The last was from the New York testimony, that hit me probably the hardest. I wrote down concerns of overlapping demands with IT initiatives that are resource intensive, stress as far as the small pool of SME's, hiring freeze. Yet, I put a note education is available and then I thought who is going to have time to go because there is just too much going on. How do we address that?

DR. WARREN: I think for myself, everybody has mentioned everything that was on my plate, but the first one that hit me was the New York piece. The second one was Miriam's timeline, where she was showing all these initiatives that Emdeon was trying to help their customers with. It just seems like, in fact several of our testifiers mentioned Perfect Storm.

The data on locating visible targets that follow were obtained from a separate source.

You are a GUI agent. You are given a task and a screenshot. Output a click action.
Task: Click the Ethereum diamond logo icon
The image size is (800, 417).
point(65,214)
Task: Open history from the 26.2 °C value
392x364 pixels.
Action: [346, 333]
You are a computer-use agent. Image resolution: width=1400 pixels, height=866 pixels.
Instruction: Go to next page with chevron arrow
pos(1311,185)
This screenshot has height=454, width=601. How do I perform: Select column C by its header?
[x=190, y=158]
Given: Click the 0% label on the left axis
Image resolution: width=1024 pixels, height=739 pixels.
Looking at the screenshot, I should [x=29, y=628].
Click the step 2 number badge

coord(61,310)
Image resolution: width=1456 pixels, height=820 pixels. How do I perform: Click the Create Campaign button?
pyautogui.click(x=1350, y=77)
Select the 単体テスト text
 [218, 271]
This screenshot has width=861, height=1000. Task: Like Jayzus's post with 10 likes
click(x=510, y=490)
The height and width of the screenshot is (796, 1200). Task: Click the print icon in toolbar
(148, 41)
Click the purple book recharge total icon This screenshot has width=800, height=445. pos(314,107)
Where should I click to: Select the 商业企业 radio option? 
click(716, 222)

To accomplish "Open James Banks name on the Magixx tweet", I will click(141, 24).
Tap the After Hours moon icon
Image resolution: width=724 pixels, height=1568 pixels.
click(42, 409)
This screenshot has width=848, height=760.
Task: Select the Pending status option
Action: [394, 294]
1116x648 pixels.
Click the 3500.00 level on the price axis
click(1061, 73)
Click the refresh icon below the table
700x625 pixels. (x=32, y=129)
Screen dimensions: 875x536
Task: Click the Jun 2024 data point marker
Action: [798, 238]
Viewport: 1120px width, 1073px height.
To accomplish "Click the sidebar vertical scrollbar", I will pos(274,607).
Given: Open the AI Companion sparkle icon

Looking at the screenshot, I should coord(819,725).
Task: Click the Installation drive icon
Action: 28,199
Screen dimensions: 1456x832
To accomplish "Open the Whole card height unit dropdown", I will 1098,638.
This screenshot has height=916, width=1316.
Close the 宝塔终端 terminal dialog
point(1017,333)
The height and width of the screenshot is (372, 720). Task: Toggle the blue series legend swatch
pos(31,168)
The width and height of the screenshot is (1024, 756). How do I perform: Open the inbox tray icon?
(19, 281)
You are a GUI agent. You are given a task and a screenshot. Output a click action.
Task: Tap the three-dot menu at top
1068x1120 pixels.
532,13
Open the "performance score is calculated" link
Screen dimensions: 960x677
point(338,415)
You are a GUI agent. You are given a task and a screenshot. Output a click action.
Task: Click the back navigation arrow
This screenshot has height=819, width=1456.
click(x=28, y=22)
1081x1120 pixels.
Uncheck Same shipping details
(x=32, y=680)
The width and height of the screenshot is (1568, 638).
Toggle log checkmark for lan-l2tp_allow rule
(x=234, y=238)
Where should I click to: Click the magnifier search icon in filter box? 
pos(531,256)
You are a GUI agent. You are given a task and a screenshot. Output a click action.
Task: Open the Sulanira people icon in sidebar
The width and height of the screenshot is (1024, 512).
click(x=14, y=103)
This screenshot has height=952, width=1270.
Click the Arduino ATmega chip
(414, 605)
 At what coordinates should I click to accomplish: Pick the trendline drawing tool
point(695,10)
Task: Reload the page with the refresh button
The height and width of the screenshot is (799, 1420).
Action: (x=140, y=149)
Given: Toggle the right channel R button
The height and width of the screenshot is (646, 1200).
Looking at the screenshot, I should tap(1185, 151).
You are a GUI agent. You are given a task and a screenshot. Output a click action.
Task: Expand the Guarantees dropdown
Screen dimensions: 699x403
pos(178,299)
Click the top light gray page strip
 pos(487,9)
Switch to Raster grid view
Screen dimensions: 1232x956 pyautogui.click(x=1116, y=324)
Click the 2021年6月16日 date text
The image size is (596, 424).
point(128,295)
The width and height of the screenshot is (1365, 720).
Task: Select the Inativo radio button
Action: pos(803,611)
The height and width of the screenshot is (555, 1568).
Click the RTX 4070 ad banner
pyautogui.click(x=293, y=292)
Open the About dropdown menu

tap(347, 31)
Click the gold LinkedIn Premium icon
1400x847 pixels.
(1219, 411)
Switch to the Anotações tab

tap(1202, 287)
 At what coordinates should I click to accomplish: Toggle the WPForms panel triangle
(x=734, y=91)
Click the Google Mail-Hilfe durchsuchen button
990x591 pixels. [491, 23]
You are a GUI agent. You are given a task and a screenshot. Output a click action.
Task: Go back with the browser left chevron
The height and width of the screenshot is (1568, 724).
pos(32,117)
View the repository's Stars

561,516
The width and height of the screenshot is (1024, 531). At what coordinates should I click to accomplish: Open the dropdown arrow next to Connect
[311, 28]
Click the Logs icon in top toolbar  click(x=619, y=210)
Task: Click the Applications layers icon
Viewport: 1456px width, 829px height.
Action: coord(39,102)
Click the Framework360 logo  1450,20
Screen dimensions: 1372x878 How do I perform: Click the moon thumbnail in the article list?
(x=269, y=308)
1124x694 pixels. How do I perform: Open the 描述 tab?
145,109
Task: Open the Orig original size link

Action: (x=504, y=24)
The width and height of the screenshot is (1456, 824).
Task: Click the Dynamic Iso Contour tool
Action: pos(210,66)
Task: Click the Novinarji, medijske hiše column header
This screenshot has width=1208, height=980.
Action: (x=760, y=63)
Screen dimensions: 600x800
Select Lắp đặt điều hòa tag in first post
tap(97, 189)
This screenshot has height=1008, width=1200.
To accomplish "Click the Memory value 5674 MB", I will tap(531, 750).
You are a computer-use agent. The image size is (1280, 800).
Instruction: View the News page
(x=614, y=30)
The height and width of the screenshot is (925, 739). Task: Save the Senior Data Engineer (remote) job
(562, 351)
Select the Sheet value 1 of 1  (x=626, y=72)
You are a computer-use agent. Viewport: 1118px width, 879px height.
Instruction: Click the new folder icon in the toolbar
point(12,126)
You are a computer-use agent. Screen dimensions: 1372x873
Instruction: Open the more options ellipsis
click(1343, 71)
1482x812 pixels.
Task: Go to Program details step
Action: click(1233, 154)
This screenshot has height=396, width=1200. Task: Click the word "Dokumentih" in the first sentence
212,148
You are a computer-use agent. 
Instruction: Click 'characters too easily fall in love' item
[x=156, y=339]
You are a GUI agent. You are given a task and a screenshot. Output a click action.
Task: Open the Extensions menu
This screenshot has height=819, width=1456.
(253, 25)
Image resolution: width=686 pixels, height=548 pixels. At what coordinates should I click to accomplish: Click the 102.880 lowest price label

So it is teasing those things out about how we do that.

I have real concern with the 25 percent that are resisting especially when we heard New York saying it is going to be about the beneficiaries. So we are going to be providing care first. I don't know what that means yet. I am not sure I understand what their implications were but I think those are certainly things that we need. That may be why Tony was asking about the Medicaid piece - is to explore that whole piece on there.

With that, we are ten minutes over and I apologize for not doing good timing, but I think this was a terrific day. I do want to thank on behalf of Lorraine and I, all the testifiers spoke to the questions that we sent them, pretty much stayed on time, and just gave superb testimony. Lorraine and I are very grateful for that, you following the directions that we sent you out. So thank you.

With that, we are adjourned.

(Whereupon, the meeting adjourned at 5:10 p.m.)